##### Excerpt
Why HTML5 Media is not Enough

Amos Wenger (@nddrylliog) on November 30, 2011

Note: this post is archived from the now closed ofmlabs.org.

Once upon a time in Dublin

I’m taking the time to write these few lines on the plane back from Dublin, absolutely pumped by the week-end we just lived together.

ofmlabs has been having regular meetings with its core members and invited individuals since day one. Since we live in Switzerland, Sweden, Germany, Finland, and the USA, we like to take the time to see each other in person and have productive 48h hackathons.

This week-end was different: for the first time, a start-up generously offered office space to the six europeans of us and our guests. Eamon Leonard, co-founder of orchestra.io, expressed his belief in our work and the open web, and was happy to contribute by hosting us!

orchestra.io is a scalable PHP hosting platform, recently acquired by Engine Yard. It might seem like we are into very different businesses here, yet we all have a common goal here: to help the web mature into a strong and usable platform.

While great strides of progress have been made, we believe that in the area of audio and video, there is definitely a lot of room for improvement. As I tried to explain in my jsconf.eu talk, the HTML5 audio tag still has a long way to go to even reach feature parity with proprietary technology such as Adobe Flash.

Mark Boas, of Happyworm, whom we were happy to welcome in our coding party, can tell you about the amount of work he and his associate have put into jPlayer merely to work around implementation bugs in the audio and video tags in modern browsers.
##########
→ **Exercise requirements**
1 – Answer these about the post on HTML5 media:
(a) Which company recently acquired orchestra.io?
(b) Who is named as co-founder of orchestra.io?
(c) What did Mark Boas and his associate put work into to get around browser implementation bugs?
2 – Rewrite the stretch from "ofmlabs has been" through "by hosting us!" in the post on HTML5 media, putting "coding sessions" in place of "hackathons".
3 – Extend the post on HTML5 media, continuing from its last sentence.
The listing has no connection to the post on HTML5 media.
##### Information shown
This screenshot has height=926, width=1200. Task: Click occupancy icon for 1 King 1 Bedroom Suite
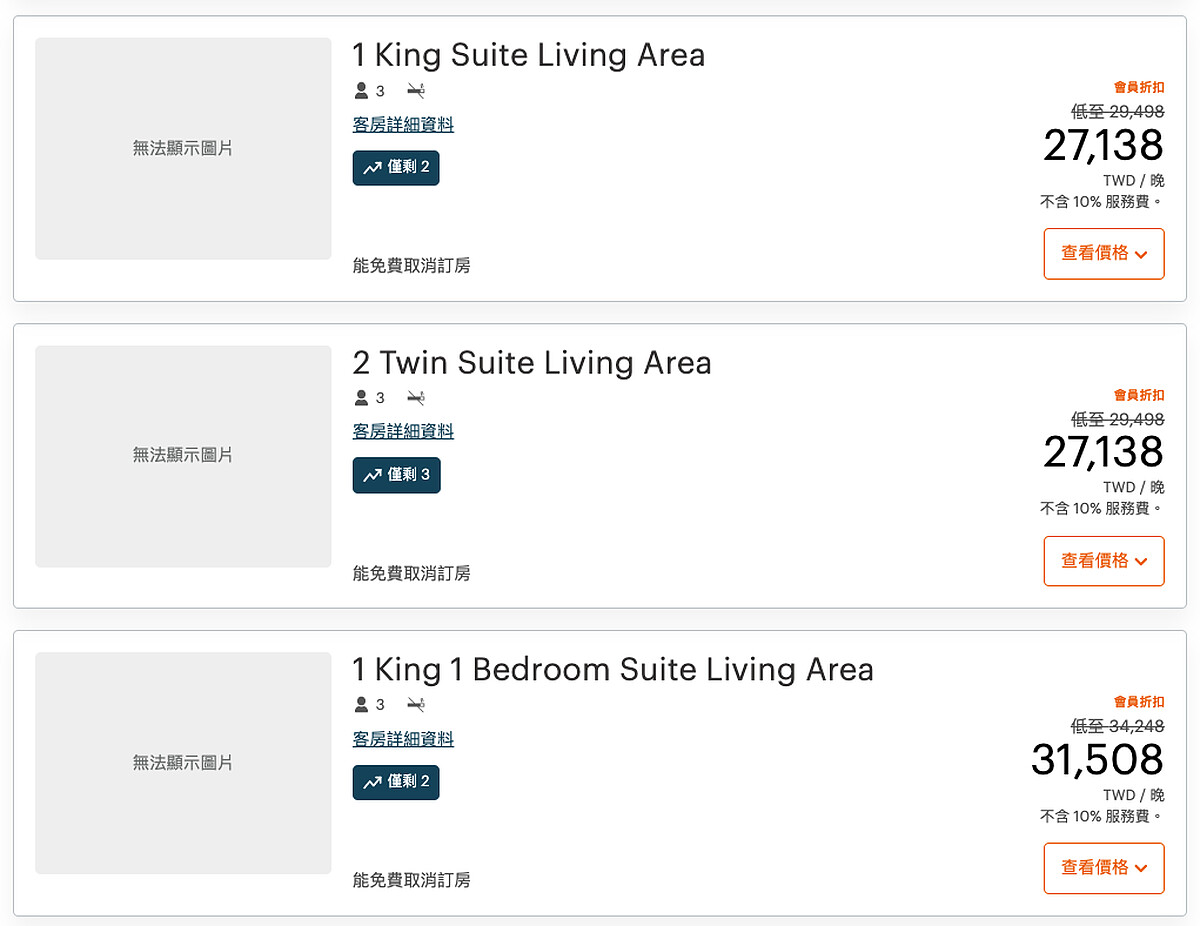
##########
→ **Results in order**
1 –
(a) Engine Yard
(b) Eamon Leonard
(c) jPlayer

2 –
ofmlabs has been having regular meetings with its core members and invited individuals since day one. Since we live in Switzerland, Sweden, Germany, Finland, and the USA, we like to take the time to see each other in person and have productive 48h coding sessions.

This week-end was different: for the first time, a start-up generously offered office space to the six europeans of us and our guests. Eamon Leonard, co-founder of orchestra.io, expressed his belief in our work and the open web, and was happy to contribute by hosting us!

3 –
Even when just considering the leading edge duo of browsers, Chrome and Firefox, building consistent solutions on the web involving multimedia without Flash is still a challenge today. As for other browsers, the web community at large is looking forward to the IE team continuing its efforts reaching out to developers to better understand their needs. The Opera team can be praised for committing very closely to the specifications, even when other browsers clearly went their own way.

Flash vs the world

Just today I learned about the Occupy Flash movement. While my heart yearns for the quick death of Flash, it still holds the edge in multimedia on the web, and for good reasons. All the major streaming platforms still use Flash to stream their content. At the time of this writing, Flash is the only answer for problems like stream encryption, live broadcasting, etc. YouTube has just recently started to take advantage of new Adobe Flash features such as seamless transition between quality settings.

Building the web is a long and tedious task. Organizations like the W3C and the WHAT-WG assemble dozens of big companies, all with their own corporate interests and often vigorous point of views on the questions being discussed. Good intentions from individual developers are not enough. A recent W3C discussion thread tried to raise awareness about the disconnect between standards organizations and web developers all around.

Trying to free the web of proprietary plugins is a noble goal to which we are committed. But it would be dishonest to strip people of the interactivity they have gotten used to, if we have no acceptable solution to offer them in exchange.

Technology such as Flash can evolve very quickly. With the recent announcement of Flash being discontinued on mobile devices (as a plugin, but still present in Air applications), I don’t think anybody saw the seamless quality transition feature coming. I certainly didn’t. Yet, it is so very easy to come up with a new cool feature when you are on your own, not having to reach consensus with a big group of companies having sometimes misaligned interests.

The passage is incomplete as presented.